Thank you — Preceding unsigned comment added by 14.139.212.66 (talk) 10:22, 13 September 2013 (UTC)[reply]

Friday the 13th. It's difficult to say exactly where old superstitions come from. Zain Ebrahim (talk) 10:27, 13 September 2013 (UTC)[reply]
I heard that 13th Tue.'s superstition came form the crusades' times and the Pope... This should help you Friday the 13th Miss Bono [zootalk] 12:18, 13 September 2013 (UTC)[reply]
Basically, the superstition that Friday the 13th is unlucky stems from two much older superstitions: that Friday is an unlucky day and that 13 is an unlucky number. The belief in Friday's unluckiness may be because it was the day Jesus was crucified. The belief that 13 is a bad luck number probably derives from numerology, since 12 is a number representing completeness and 13 transgresses that completeness; those looking for a religious connection can also point to the 13 men at table at the Last Supper. The amalgamation of these separate superstitions began in the 19th century, but the Friday the 13th superstition did not become widespread until the publication of a popular novel, Friday, the Thirteenth, in 1907. While some modern writers have pointed to events that fell on a Friday the 13th in the past, these events have nothing to do with the modern superstititon. John M Baker (talk) 16:36, 13 September 2013 (UTC)[reply]
Didn't Jesus die on a Friday the 13th? μηδείς (talk) 20:45, 13 September 2013 (UTC)[reply]
Although the Gospels tell us that Jesus died on a Friday, they don't tell us the year, month, or day. John M Baker (talk) 21:15, 13 September 2013 (UTC)[reply]
See Chronology of Jesus @ "Year of death estimates", and "Day of death". It seems the most favoured proposed death dates are 7 April 30, 3 April 33, and 23 April 34. No 13s there. -- Jack of Oz [pleasantries] 21:34, 13 September 2013 (UTC)[reply]
Well, Sunday morning isn't the third day after 3PM Friday, either, is it? μηδείς (talk) 01:22, 14 September 2013 (UTC)[reply]
? Not sure what that's about. -- Jack of Oz [pleasantries] 02:03, 14 September 2013 (UTC)[reply]
He's talking about the dispute over whether Jesus rose on literally the third day after the crucifixion. It depends on how you slice the days. ←Baseball Bugs What's up, Doc? carrots→ 02:41, 14 September 2013 (UTC)[reply]
Yes, the convention of starting with the ZEROth day is relatively modern. For most of history, it was "days of" (starting at one) not "days after" (starting at zero).
Yeah sure, but I don't see any connection between the time gap between the Friday and the Sunday, and the Friday being the 13th of any month.

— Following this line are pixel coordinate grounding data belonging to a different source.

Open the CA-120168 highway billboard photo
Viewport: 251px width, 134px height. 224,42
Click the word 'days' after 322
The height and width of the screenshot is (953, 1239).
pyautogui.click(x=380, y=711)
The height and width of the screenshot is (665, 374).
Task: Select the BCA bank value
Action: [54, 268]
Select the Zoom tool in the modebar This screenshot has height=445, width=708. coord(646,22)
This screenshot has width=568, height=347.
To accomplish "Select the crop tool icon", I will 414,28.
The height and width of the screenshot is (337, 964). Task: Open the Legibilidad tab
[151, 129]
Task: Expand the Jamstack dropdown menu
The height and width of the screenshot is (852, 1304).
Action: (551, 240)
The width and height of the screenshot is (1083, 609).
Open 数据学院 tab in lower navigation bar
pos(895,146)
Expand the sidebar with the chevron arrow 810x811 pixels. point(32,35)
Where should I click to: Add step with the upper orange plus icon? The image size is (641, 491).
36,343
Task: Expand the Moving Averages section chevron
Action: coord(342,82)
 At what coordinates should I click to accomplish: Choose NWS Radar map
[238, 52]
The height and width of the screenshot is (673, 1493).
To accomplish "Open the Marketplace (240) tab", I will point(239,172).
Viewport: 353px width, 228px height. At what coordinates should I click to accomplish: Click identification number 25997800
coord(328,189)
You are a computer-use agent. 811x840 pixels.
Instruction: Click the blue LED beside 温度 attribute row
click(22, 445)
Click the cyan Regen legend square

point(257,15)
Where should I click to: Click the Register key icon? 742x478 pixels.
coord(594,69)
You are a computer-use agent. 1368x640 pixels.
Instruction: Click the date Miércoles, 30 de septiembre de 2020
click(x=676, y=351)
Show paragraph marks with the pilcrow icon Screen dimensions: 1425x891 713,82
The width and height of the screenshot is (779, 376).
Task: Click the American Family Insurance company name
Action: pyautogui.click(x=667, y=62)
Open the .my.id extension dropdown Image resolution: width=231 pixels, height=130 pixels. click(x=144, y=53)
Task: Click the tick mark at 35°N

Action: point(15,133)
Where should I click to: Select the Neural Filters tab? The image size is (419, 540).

Medeisian humour, I guess. -- Jack of Oz [pleasantries] 03:01, 14 September 2013 (UTC)[reply]
Quite. I'm obviously in no position to complain about someone else's obscure jokes. I do try to explain mine though. :) ←Baseball Bugs What's up, Doc? carrots→ 03:05, 14 September 2013 (UTC)[reply]
Explaining humour is always contraindicated. That's assuming the utterance is in fact humour, which in some cases is a moot point. -- Jack of Oz [pleasantries] 04:43, 14 September 2013 (UTC)[reply]
All I meant was the reports are unreliable. There's no joke. By the way, Matthew says three days and three nights. μηδείς (talk) 16:55, 14 September 2013 (UTC)[reply]
OK, but what does this issue have to do with whether he died on the 13th or not? BTW, this is the first time I'd ever heard of the "13th day of the month" component of the Friday 13th superstition being connected to the death of Jesus. All that event contributed to it was the Friday, mainly because there has never been any real idea of what the date was, just a lot of speculation based on disparate strands of evidence. -- Jack of Oz [pleasantries] 21:24, 14 September 2013 (UTC)[reply]
Folk tales and tradition and bald speculation are one thing, attempts at serious Biblical criticism are another. I wasn't seriously suggesting Jesus died on Friday, 13 Nisan. μηδείς (talk) 02:10, 14 September 2013 (UTC)[reply]
The Last Supper was part of the Passover Seder, which begins on the evening of Nisan 15, or when the sun sets to end Nisan 14, to put another way. The real issue is that the Bible doesn't tell us whether it was the first day of the feast or the second. Thus it's not possible to pin down the actual date with certainty. ←Baseball Bugs What's up, Doc? carrots→ 02:38, 14 September 2013 (UTC)[reply]
There was no (and there still is no) "second day feast of Passover" in Jerusalem. הסרפד (call me Hasirpad) 16:43, 15 September 2013 (UTC)[reply]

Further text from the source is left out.